Flutter Counter with setState: solved exercise step by step

  2 minutes

If you are looking for Flutter counter with setState, this solved exercise gives you a practical implementation pattern you can reuse in real projects.

Build a screen with:

  • counter value centered on screen
  • increment button
  • decrement button
  • reset to zero button
import 'package:flutter/material.dart';

void main() => runApp(const MyApp());

class MyApp extends StatelessWidget {
  const MyApp({super.key});

  @override
  Widget build(BuildContext context) {
    return const MaterialApp(home: CounterPage());
  }
}

class CounterPage extends StatefulWidget {
  const CounterPage({super.key});

  @override
  State<CounterPage> createState() => _CounterPageState();
}

class _CounterPageState extends State<CounterPage> {
  int counter = 0;

  void increment() => setState(() => counter += 1);
  void decrement() => setState(() => counter -= 1);
  void reset() => setState(() => counter = 0);

  @override
  Widget build(BuildContext context) {
    return Scaffold(
      appBar: AppBar(title: const Text('Contador con setState')),
      body: Center(
        child: Text('$counter', style: const TextStyle(fontSize: 48)),
      ),
      floatingActionButton: Column(
        mainAxisAlignment: MainAxisAlignment.end,
        children: [
          FloatingActionButton(onPressed: increment, child: const Icon(Icons.add)),
          const SizedBox(height: 8),
          FloatingActionButton(onPressed: decrement, child: const Icon(Icons.remove)),
          const SizedBox(height: 8),
          FloatingActionButton(onPressed: reset, child: const Icon(Icons.refresh)),
        ],
      ),
    );
  }
}

The counter updates instantly on each button tap without reloading the app.
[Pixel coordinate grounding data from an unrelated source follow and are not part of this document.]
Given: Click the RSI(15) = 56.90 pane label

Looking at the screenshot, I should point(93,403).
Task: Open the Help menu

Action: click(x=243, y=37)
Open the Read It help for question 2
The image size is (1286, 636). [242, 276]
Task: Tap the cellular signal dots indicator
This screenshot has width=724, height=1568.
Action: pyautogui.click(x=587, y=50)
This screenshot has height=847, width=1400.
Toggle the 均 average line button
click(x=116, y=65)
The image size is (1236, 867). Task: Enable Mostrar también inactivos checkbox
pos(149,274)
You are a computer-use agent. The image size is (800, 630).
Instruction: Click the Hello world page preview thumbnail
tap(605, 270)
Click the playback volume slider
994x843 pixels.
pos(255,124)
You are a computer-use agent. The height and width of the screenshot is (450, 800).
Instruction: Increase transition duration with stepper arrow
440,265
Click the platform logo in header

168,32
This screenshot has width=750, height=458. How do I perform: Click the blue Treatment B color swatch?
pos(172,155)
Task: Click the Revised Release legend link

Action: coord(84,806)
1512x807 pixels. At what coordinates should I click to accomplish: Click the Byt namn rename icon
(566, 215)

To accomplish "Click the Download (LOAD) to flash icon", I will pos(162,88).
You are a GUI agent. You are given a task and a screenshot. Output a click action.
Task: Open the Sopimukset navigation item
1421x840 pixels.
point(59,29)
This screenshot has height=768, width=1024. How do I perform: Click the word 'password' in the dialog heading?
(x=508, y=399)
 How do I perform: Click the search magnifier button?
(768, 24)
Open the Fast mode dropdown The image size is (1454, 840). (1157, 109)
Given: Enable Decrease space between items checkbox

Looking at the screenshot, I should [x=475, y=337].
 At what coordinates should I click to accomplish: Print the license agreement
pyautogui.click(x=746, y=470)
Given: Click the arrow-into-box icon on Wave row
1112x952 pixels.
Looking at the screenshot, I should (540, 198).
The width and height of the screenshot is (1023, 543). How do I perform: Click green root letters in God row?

  • Updating state outside setState.
  • Mixing local and global state too early.
  • Putting too much logic directly inside build.

This pattern appears in quick interactive flows like votes, likes, filters, and small form steps.

Use it when state is local to one widget tree and does not need global sharing.

For global shared state, usually yes. For simple local updates, setState is often the right tool.

Yes. It validates your understanding of state changes and UI rebuild behavior.